“Você é a última voz que eu vou ouvir antes de Satanás.”
Esse diálogo estabelece bem o que se acompanha durante a projeção de “Morto Não Fala”, filme escrito e dirigido por Dennison Ramalho, uma das mentes responsáveis pelo roteiro de “Supermax” e “Carcereiros”, ambas produções da Rede Globo. Em seu primeiro longa-metragem, o diretor mergulha no thriller sobrenatural para contar a saga de Stênio.
Stênio (Daniel de Oliveira) é um funcionário do Instituto Médico Legal (IML) que tem o dom de conversar com os mortos, uma linha tênue entre castigo e maldição. Ele consegue lidar com a sua paranormalidade até que quebra a regra mais importante: revela o segredo de um morto. A partir disso, o filme assume os efeitos de causa e conseqüência das escolhas do protagonista.
Lidando com a morte
O roteiro de “Morto não Fala” é muito sensível em mostrar como é a vida das pessoas que lidam com a morte diariamente. Isto se torna visível na relação do protagonista com a sociedade: um casamento complicado, dificuldades de se comunicar com os filhos e, até mesmo, com os mortos. Soma-se a isso sua postura reativa, sem nunca ser a pessoa que toma a atitude. Por isso, não é de se espantar que quando ele decide assumir o controle, acaba trocando os pés pelas mãos.

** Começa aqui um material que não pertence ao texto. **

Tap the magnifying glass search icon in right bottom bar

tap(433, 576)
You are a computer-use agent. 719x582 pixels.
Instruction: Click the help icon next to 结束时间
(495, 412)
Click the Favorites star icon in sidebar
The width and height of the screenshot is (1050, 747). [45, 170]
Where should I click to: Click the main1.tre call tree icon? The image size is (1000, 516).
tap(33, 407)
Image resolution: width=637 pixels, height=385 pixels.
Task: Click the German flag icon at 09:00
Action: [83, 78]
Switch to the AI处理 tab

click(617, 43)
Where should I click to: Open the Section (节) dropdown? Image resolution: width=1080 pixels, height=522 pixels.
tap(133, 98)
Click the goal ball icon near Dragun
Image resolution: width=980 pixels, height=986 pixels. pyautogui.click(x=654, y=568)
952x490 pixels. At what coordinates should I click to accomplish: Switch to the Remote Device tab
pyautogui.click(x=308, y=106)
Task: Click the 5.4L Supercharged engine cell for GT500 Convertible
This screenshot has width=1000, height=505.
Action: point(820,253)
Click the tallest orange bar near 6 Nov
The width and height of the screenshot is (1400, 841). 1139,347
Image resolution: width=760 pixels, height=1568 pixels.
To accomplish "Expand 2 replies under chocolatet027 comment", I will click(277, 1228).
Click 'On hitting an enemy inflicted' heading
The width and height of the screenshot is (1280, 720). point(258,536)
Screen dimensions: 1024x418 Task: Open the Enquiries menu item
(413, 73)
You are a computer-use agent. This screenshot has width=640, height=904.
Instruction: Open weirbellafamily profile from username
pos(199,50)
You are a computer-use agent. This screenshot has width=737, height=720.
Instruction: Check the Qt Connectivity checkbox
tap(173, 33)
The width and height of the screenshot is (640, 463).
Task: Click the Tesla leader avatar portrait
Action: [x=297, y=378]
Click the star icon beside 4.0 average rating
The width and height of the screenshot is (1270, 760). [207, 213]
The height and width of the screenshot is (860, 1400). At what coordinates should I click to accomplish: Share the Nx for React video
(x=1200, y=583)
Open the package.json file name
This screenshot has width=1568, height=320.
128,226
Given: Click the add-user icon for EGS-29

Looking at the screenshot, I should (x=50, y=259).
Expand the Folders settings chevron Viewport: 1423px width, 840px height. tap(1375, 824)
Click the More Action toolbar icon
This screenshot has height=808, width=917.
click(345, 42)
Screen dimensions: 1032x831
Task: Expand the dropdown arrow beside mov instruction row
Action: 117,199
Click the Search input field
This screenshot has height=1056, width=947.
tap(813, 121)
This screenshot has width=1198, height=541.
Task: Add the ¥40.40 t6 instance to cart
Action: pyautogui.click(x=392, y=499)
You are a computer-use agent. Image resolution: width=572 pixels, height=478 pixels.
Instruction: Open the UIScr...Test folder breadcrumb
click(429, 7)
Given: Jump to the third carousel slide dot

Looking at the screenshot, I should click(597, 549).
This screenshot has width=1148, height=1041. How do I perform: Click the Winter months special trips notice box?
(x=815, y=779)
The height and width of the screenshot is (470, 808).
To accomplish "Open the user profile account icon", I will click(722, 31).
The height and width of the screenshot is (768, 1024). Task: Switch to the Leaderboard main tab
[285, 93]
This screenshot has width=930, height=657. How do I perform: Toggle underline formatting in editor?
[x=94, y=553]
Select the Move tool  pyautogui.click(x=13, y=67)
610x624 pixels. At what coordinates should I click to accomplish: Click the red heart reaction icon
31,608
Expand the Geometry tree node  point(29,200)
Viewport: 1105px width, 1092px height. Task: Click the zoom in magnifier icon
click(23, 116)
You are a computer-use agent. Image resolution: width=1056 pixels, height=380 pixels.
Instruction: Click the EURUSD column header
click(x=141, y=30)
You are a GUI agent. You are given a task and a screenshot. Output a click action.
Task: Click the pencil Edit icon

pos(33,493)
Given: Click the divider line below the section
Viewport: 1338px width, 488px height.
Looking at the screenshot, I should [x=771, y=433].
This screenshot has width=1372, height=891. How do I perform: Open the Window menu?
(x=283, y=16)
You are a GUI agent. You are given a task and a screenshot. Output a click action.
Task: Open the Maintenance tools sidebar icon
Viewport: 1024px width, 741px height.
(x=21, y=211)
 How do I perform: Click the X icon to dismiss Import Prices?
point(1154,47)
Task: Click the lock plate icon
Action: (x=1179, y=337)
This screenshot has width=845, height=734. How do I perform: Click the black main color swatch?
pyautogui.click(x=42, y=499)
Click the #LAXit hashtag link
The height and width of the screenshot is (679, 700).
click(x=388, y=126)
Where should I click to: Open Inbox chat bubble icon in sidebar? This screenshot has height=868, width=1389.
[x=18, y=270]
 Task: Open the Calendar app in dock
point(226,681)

É curiosa, no entanto, a escolha de utilizar efeitos visuais para representar as expressões faciais dos mortos. Em alguns momentos, quando aparece “sujo”, por exemplo, o CGI é funcional e oferece o aspecto gore que permeia toda a produção. Já em outros casos, como o de Odete (Fabiula Nascimento), o uso da técnica se mostra precário e beira o trash, perdendo o bom desenvolvimento visual que “Morto Não Fala” demonstra no primeiro instante.
A atmosfera do terror
Entre o IML e a periferia de São Paulo, o diretor Dennison Ramalho investe no sobrenatural e na violência explícita para contar sua história. Ao mesmo tempo em que cadáveres retalhados e cheios de hematomas ganham espaço, situações de possessão e mediunidade também se fazem presente.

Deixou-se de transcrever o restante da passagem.